The folks at Ancestry quickly fixed the problem.
According to a notice posted in the Ancestry Blog:
“Our Information Security Team reviewed the details of this file, and confirmed that it contains information related to users of Rootsweb’s surname list information, a service we retired earlier this year.”
The same notice also states:
“We also reviewed the RootsWeb file to see if any of the account information overlapped with existing accounts on Ancestry sites. We did confirm that a very small number of accounts – less than one percent of our total customer group – used the same account credentials on both Rootsweb and an Ancestry commercial site. We are currently contacting these customers.
“In all cases, any user whose account had its associated email/username and password included on the file has had their accounts locked and will need to create a new password the next time they visit.”
You can read the full security notice at: https://blogs.ancestry.com/ancestry/2017/12/23/rootsweb-security-update.
Here is my interpretation of the problem:
Leaving any file containing user IDs and passwords exposed to the public is always a bad thing. The security departments at most online sites, including Ancestry.com, spend a lot of time and effort making sure such breaches of security don’t happen. In this case, one problem slipped through. That’s regrettable.
Having said that, I also suspect this was a minor problem. Again, this only affects less than one percent of Ancestry’s total customer group.
So far as anyone knows, the only person to access that file probably was the one security researcher. These people are sometimes called “white hat hackers,” with the term “white hat” meaning they are the “good guys.” (Remember the old-time westerns? The good guys always wore white hats.)
If a “black hat” hacker did manage to access the one file, there is no evidence that he or she has ever used it for nefarious purposes.

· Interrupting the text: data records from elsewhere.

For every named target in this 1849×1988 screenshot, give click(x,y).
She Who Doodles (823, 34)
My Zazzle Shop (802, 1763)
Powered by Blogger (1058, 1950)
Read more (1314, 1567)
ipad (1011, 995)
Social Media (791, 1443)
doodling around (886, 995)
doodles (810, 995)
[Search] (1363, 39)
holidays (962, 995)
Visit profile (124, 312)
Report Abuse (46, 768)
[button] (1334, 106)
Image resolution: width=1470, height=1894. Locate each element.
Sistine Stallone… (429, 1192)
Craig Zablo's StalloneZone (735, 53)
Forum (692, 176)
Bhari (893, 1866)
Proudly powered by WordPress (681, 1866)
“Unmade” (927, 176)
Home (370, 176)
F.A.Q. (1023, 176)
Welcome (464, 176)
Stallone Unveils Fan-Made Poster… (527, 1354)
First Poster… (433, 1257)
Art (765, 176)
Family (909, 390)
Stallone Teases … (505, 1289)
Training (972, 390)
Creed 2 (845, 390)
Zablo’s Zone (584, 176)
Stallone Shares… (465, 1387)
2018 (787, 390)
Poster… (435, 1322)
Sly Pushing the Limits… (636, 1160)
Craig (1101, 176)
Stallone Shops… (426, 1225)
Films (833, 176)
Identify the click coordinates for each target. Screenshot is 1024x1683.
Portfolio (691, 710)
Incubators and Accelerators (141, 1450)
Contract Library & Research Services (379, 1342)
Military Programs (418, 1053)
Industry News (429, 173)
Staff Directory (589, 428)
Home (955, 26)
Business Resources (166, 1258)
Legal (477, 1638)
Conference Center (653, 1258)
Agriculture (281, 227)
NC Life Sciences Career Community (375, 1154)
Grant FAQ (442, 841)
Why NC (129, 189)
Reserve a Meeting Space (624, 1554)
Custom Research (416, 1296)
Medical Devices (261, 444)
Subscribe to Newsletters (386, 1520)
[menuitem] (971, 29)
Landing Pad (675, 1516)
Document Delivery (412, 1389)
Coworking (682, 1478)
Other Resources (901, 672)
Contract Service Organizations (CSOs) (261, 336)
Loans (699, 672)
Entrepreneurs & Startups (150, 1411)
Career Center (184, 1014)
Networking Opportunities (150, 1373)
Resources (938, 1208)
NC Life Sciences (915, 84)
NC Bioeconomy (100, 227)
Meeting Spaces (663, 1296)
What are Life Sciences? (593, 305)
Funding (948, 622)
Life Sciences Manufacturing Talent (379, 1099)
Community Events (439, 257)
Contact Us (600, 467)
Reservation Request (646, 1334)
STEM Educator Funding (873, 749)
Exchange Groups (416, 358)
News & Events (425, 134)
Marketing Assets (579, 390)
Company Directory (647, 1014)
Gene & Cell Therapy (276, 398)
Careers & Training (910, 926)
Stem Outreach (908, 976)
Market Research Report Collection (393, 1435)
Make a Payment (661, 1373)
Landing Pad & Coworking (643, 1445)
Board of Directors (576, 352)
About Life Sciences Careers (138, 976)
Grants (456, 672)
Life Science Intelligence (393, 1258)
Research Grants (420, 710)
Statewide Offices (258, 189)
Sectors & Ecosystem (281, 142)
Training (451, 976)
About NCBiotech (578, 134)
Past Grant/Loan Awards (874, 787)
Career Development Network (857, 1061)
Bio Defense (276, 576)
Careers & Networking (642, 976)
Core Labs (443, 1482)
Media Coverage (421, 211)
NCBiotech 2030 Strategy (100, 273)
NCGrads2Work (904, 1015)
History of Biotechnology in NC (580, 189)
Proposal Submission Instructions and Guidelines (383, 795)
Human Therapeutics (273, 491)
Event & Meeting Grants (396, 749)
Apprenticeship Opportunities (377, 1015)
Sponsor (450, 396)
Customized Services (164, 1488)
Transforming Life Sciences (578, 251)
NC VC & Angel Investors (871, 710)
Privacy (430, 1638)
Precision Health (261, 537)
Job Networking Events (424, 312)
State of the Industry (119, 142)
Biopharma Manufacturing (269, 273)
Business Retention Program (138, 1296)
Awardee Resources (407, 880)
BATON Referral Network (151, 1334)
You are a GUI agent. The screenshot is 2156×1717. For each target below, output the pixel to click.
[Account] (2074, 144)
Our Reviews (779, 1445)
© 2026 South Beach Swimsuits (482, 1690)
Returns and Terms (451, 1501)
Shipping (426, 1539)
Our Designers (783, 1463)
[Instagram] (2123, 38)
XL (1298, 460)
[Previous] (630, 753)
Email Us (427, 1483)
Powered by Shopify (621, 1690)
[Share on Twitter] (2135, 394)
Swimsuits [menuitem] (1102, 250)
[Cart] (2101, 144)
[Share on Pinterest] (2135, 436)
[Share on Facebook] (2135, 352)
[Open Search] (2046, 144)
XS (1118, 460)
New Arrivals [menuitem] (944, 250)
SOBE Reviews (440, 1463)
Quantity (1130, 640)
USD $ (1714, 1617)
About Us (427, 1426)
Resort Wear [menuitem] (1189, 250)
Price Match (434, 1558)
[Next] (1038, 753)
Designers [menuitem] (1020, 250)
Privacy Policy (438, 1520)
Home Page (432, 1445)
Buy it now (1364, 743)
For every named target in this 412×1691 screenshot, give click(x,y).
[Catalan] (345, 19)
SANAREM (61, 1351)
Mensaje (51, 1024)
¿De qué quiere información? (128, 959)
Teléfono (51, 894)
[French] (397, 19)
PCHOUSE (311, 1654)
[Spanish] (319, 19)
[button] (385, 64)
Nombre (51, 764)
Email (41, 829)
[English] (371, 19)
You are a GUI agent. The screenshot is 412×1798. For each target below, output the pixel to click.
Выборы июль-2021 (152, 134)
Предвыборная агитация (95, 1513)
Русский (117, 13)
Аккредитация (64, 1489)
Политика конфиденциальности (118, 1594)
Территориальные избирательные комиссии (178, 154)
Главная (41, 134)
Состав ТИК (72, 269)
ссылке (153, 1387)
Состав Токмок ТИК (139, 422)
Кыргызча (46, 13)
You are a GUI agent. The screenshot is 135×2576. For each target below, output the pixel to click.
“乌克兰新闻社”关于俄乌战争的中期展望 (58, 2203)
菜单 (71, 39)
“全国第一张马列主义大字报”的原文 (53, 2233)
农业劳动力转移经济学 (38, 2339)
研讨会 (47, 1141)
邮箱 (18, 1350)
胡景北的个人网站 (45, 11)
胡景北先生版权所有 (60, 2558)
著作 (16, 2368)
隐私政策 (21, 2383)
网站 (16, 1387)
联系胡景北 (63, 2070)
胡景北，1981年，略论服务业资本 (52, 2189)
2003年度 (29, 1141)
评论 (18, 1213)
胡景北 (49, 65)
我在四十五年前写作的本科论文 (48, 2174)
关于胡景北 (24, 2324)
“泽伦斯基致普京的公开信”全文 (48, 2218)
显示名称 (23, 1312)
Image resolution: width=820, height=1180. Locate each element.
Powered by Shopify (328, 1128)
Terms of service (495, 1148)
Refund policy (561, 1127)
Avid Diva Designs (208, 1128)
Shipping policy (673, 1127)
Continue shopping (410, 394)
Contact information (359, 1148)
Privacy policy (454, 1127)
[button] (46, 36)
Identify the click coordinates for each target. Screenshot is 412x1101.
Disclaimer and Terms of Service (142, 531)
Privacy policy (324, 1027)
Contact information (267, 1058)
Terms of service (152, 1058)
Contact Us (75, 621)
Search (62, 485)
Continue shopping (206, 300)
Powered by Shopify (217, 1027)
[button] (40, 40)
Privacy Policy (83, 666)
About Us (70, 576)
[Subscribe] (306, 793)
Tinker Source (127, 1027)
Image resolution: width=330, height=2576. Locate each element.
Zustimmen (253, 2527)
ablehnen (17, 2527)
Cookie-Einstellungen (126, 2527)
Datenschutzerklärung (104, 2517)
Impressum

Next, the Ancestry folks did the right thing (in my opinion):
1. They fixed the problem immediately.
2. They publicized the problem immediately to let everyone know, unlike some companies that have tried to hide their security problems. (I’m looking at you, Equifax!)
3. All users affected will need to create a new password they next time they log in.
Here is what you should do:
The only major issue I see is for anyone who uses the same password on other sites, such as a bank’s online access or a stock brokerage account. Security experts always tell everyone to never share passwords amongst multiple web sites yet we know that many people ignore such warnings and use one password in multiple places.
It is theoretically possible that a hacker perhaps did find the file (it was not in an obvious place) and may have extracted user names and passwords. If so, that hacker might now be trying to access bank accounts, stock brokerage accounts, and other sites that are attractive to hackers.
If you ignored the security warnings and did use the same password on multiple sites, you need to change your passwords on all those sites immediately.
And please, please do not use the same new password on all the sites!